Beginners find cryotherapy on anterior breaks challenging because the cryoprobe has a tendency to slip over the surface of the eye. This can be overcome with counter-traction from the bridle sutures on the opposite recti (Fig. 100.20). Alternatively, the cryoprobe is intentionally placed anterior to the break and the globe rotated using the tip of the probe. The pressure of the probe is then slightly released while the indent from the probe is viewed using indirect ophthalmoscopy. As the globe returns slowly to the primary position the tip indentation is seen to move. When the indentation of the tip is under the break a very small increase in the pressure applied stabilizes the globe and the cryoprobe is activated.
Diode laser
The delivery technique of transscleral diode laser uses a probe which indents the sclera under indirect ophthalmoscopic visualization. A diode laser aiming beam facilitates accurate placement of the tip. The end point of treatment can be difficult to titrate, particularly in blonde fundi, and over-treatment with choroidal hemorrhage and scleral thinning may occur during the learning curve.28 The theoretical advantages of diode laser (less inflammation, blood–ocular barrier breakdown and pigment dispersion) do not seem to translate into clinical practice as a large randomized trial failed to find any advantage over cryotherapy.29
Photocoagulation
Photocoagulation may be applied several days to weeks postoperatively once the retina has reattached.30,31 While visual recovery was faster in the postoperative laser retinopexy groups the final anatomical and visual results are comparable to cryopexy. Photocoagulation on the buckle is uncomfortable and requires the use of regional anesthesia. The main disadvantage of this technique is the need for an additional procedure.

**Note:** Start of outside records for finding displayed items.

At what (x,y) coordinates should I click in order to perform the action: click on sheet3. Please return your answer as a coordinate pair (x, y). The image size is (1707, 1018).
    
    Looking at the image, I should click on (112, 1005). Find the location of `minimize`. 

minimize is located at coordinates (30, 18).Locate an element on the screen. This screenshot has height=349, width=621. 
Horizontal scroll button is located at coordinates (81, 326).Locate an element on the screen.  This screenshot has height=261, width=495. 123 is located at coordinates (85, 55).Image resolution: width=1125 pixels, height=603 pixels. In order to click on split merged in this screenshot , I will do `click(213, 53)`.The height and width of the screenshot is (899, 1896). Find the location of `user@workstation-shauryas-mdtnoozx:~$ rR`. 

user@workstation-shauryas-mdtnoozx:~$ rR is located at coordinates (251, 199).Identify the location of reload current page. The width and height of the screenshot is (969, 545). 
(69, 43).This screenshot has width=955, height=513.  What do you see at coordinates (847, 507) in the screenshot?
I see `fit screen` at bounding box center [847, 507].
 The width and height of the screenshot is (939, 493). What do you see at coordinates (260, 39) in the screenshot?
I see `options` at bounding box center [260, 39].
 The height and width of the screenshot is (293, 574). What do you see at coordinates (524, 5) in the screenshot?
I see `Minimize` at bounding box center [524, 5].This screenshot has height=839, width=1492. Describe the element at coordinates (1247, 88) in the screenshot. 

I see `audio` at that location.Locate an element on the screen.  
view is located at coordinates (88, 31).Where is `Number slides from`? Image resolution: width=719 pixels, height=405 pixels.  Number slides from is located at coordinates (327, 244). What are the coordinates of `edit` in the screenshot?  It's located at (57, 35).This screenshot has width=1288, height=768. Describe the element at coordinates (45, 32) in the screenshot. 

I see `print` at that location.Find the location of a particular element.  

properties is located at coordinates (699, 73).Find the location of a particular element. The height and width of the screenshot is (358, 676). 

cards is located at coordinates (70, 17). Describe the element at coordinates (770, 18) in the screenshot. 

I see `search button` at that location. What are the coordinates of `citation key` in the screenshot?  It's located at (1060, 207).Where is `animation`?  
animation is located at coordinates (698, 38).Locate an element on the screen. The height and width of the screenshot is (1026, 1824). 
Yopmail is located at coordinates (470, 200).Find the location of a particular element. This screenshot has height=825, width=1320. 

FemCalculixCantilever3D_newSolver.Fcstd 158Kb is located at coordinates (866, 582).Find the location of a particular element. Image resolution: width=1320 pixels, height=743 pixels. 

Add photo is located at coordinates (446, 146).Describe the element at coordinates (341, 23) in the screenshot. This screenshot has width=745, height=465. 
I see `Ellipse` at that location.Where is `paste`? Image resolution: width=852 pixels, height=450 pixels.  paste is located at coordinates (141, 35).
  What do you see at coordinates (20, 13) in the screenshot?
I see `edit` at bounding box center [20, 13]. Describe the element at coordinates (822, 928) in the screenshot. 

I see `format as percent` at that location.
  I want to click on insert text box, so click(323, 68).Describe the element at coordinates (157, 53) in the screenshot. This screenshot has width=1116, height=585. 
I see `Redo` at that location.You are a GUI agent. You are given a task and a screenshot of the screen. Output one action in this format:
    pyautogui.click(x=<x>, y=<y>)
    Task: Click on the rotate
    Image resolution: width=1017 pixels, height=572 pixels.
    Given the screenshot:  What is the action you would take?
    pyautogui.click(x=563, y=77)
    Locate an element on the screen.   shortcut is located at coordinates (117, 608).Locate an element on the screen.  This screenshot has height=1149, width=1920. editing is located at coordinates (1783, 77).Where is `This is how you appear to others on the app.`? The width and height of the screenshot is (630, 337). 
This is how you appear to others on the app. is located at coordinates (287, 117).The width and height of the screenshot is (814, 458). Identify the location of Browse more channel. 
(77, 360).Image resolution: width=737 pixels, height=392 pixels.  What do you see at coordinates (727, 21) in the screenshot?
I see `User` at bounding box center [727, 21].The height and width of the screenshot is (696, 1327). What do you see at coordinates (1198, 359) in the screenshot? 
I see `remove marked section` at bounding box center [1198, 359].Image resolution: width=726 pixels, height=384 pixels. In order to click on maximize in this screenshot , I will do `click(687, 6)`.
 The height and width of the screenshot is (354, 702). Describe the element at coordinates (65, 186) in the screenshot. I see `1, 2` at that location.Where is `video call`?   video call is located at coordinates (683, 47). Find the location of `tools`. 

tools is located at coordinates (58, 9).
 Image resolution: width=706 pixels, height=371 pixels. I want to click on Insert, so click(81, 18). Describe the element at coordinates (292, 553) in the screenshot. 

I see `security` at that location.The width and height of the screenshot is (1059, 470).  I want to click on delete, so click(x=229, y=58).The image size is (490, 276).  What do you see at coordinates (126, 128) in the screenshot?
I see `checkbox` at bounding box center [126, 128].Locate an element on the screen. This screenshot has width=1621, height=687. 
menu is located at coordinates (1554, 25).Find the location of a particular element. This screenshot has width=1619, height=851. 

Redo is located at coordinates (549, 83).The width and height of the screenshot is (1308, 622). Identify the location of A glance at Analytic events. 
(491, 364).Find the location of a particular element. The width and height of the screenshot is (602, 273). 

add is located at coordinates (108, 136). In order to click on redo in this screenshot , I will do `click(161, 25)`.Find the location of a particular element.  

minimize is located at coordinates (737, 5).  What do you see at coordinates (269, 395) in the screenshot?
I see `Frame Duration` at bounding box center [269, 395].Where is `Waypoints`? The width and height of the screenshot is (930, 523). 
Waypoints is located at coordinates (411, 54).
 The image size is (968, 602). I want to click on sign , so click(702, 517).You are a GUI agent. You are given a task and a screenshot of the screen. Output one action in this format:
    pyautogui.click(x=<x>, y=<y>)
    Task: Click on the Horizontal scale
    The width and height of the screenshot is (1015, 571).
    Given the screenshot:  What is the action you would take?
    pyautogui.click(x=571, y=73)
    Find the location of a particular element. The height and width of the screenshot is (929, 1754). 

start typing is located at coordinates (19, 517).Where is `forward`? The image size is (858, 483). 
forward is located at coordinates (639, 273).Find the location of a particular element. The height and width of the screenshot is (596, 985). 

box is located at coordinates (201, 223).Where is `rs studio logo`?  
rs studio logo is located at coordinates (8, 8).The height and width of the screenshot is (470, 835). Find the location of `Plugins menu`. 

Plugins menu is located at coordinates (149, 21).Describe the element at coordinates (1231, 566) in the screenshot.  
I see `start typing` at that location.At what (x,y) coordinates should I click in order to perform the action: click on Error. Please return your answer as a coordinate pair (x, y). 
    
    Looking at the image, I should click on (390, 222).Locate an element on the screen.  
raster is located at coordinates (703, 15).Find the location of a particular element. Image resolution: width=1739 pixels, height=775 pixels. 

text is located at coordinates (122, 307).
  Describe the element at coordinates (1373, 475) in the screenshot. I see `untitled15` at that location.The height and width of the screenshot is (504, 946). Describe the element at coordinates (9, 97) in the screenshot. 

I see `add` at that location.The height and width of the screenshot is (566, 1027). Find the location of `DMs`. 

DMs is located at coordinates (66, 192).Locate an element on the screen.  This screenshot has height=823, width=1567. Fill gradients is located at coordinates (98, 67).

Choice of retinopexy technique
Intraoperative cryopexy remains a quick and simple technique. The search for an alternative means of producing retinopexy is driven by the belief that cryotherapy is inherently dangerous. This view has been challenged.32
Manipulation of the globe after cryotherapy causes release of pigment into the vitreous cavity23 and some surgeons prefer to carry out cryotherapy at a later operative stage.
Choice of scleral explant
Historically, a number of materials have been used in the manufacture of explants.33 None of these seem to be as well tolerated as silicone rubber which is biologically inert and can be left in situ indefinitely.6,34
Two types of cylindrical silicone explant are currently in regular use, solid silicone tires and silicone sponges consisting of air-filled cells (Fig. 100.21). Early silicone sponges had communicating air cells and an increased risk of infection35 but this problem has been much reduced by the use of sponges with closed air cells.